Что до моей диссертации, она была представлена в Берлине, и вскоре Гиршфельд обрадовал меня новогодним приветом (1896 г.), присланным в Париж, с припиской, что Моммзен высказался о ней очень благоприятно («sehr günstig beurtheilt»), и что сам он к его оценке в факультете присоединился. Каково же было мое разочарование, когда, явившись через несколько месяцев к Моммзену, вышедшему ко мне в халатике, я услышал от него: «Вашею работою я собственно недоволен; через несколько лет вы напишете нечто лучшее». После чего он дал мне свою визитную карточку с просьбой к декану факультета показать мне его отчет. Новое удивление испытал я, найдя в отчете щедрые похвалы, кончавшиеся заявлением — «um nicht Superlative zu gebrauchen»[4], — что диссертация далеко выходит за обычный уровень и написана «diligenter et subtiliter»[5]; следовала детальная полемика с моею теорией (о societas publicanorum[6]), имевшей ту особенность, что она противоречила его собственной. Мне оставалось явиться на экзамен, который, по уверениям Гиршфельда и намеку самого Моммзена, был бы простою формальностью; Гиршфельд убеждал меня также по получении докторской степени «габилитироваться» в Германии приват-доцентом. Но на испытание мне никогда не суждено было предстать: ревностное изучение специальных исследований и толстых книг, в роде «Государственного права» Моммзена, не обеспечивало меня от возможности промахов в ответе на какие-нибудь вопросы порядка элементарного, а мое самолюбие с этою возможностью не мирилось. Да и не тем уже в то время сердце полно было.
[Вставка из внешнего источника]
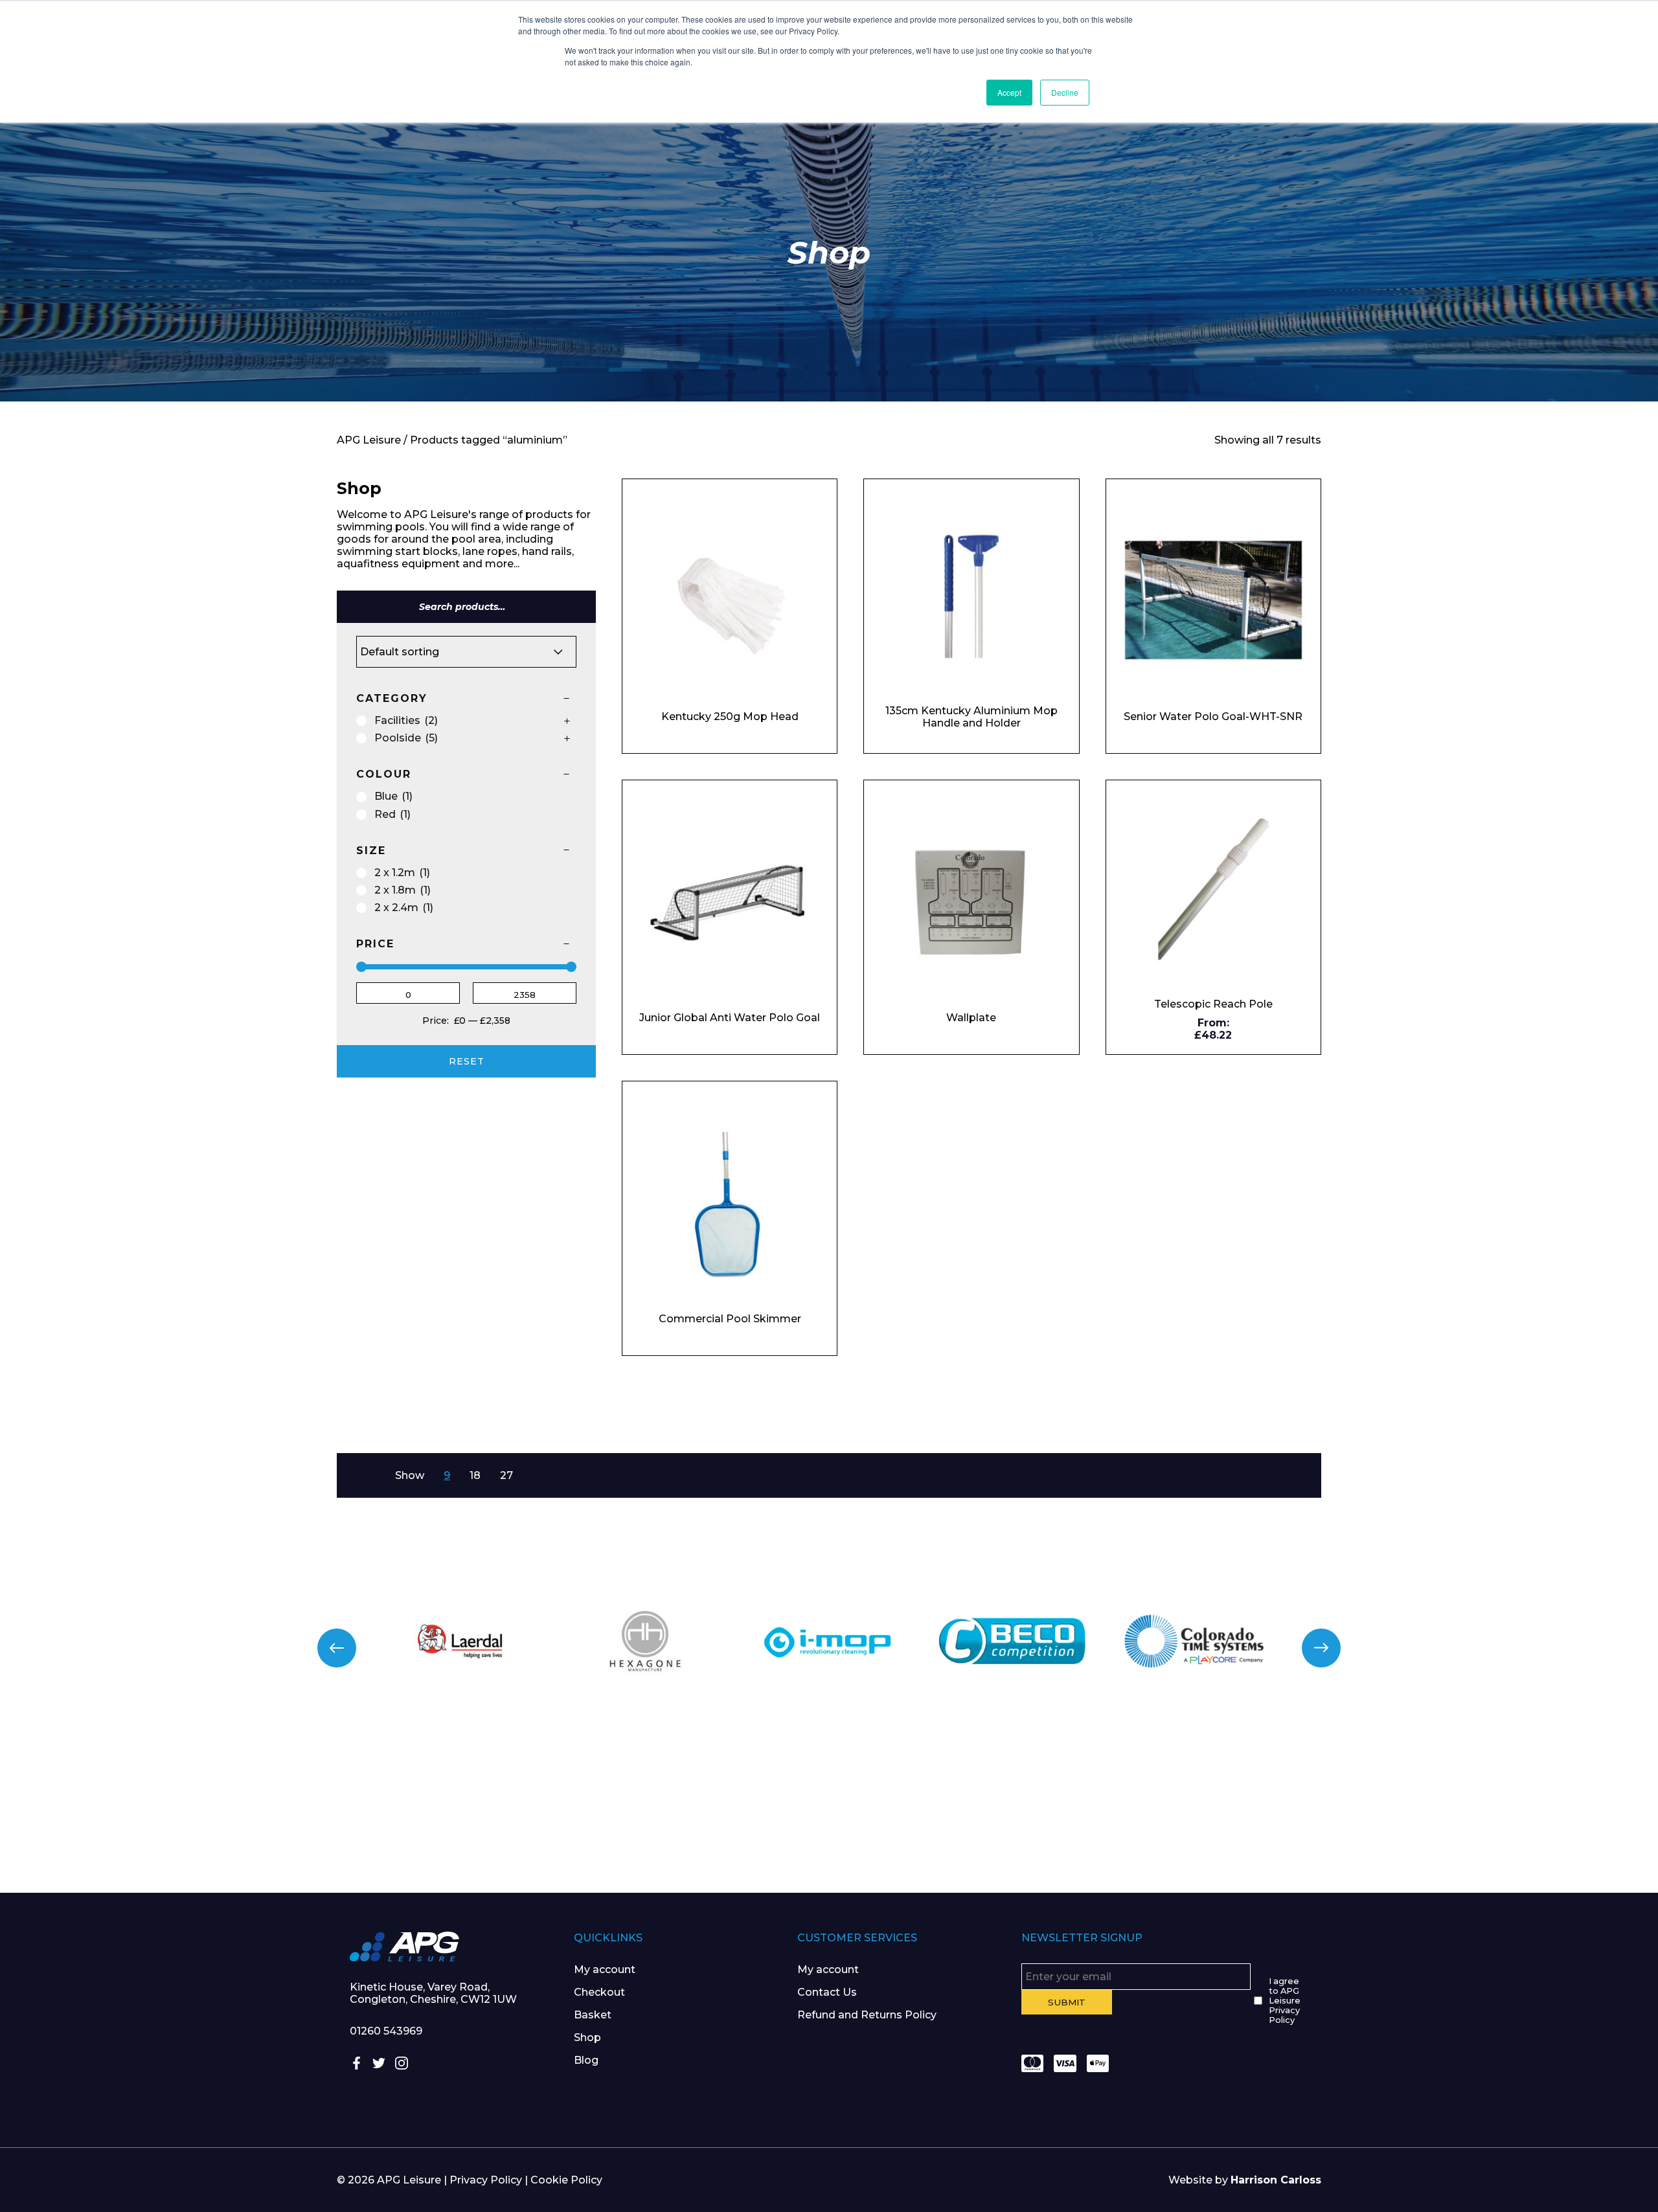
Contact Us (827, 1992)
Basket (592, 2015)
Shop (587, 2037)
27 (506, 1475)
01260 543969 (386, 2031)
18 (475, 1475)
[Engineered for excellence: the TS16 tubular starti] (1244, 1807)
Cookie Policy (566, 2180)
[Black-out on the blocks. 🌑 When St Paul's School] (690, 1807)
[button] (336, 1648)
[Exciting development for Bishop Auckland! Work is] (967, 1807)
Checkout (599, 1992)
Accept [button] (1009, 92)
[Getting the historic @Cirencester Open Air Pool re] (415, 1807)
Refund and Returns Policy (867, 2015)
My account (604, 1969)
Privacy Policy (485, 2180)
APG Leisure (369, 440)
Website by (1244, 2180)
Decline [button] (1064, 92)
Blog (586, 2060)
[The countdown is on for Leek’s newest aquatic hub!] (1519, 1807)
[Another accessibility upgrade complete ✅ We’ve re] (138, 1807)
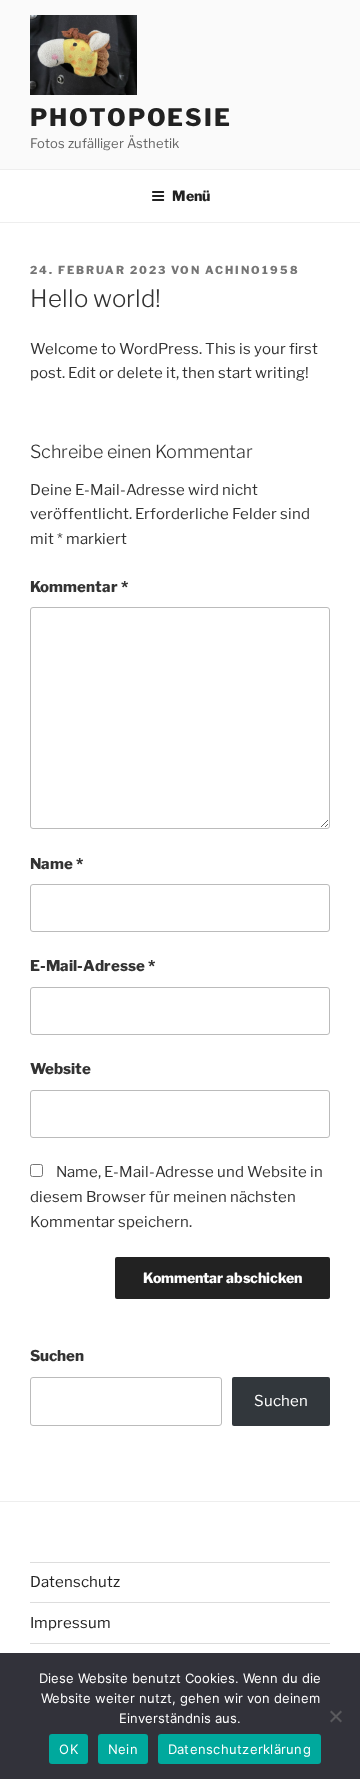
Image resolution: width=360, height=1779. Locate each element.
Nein (123, 1749)
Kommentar (79, 587)
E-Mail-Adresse (92, 966)
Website (60, 1069)
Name (56, 864)
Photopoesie (131, 117)
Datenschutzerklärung (239, 1749)
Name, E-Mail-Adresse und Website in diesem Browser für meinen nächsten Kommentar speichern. (176, 1197)
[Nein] (335, 1716)
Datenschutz (75, 1582)
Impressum (70, 1623)
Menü (191, 195)
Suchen (57, 1356)
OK (68, 1749)
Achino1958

Рима, однако, я не оставлял для эллинства и за почти годичное наше пребывание в Англии усердно собирал, в лондонском Reading-Room[7] при Британском музее, материалы для исследования религиозно-исторических корней римской веры во вселенскую миссию Рима. Зато в Афинах, где я пробыл год, я уже всецело предаюсь изучению религии Диониса. Это изучение было подсказано настойчивою внутреннею потребностью: преодолеть Ницше в сфере вопросов религиозного сознания я мог только этим путем. Из Афин мы ездили с Л. Д. Зиновьевой-Аннибал на пасху в Палестину и посетили по пути Александрию и Каир. После этой поездки я заболел в Афинах тифом в столь длительной и опасной форме, что врачи почти уже отчаивались в моем выздоровлении.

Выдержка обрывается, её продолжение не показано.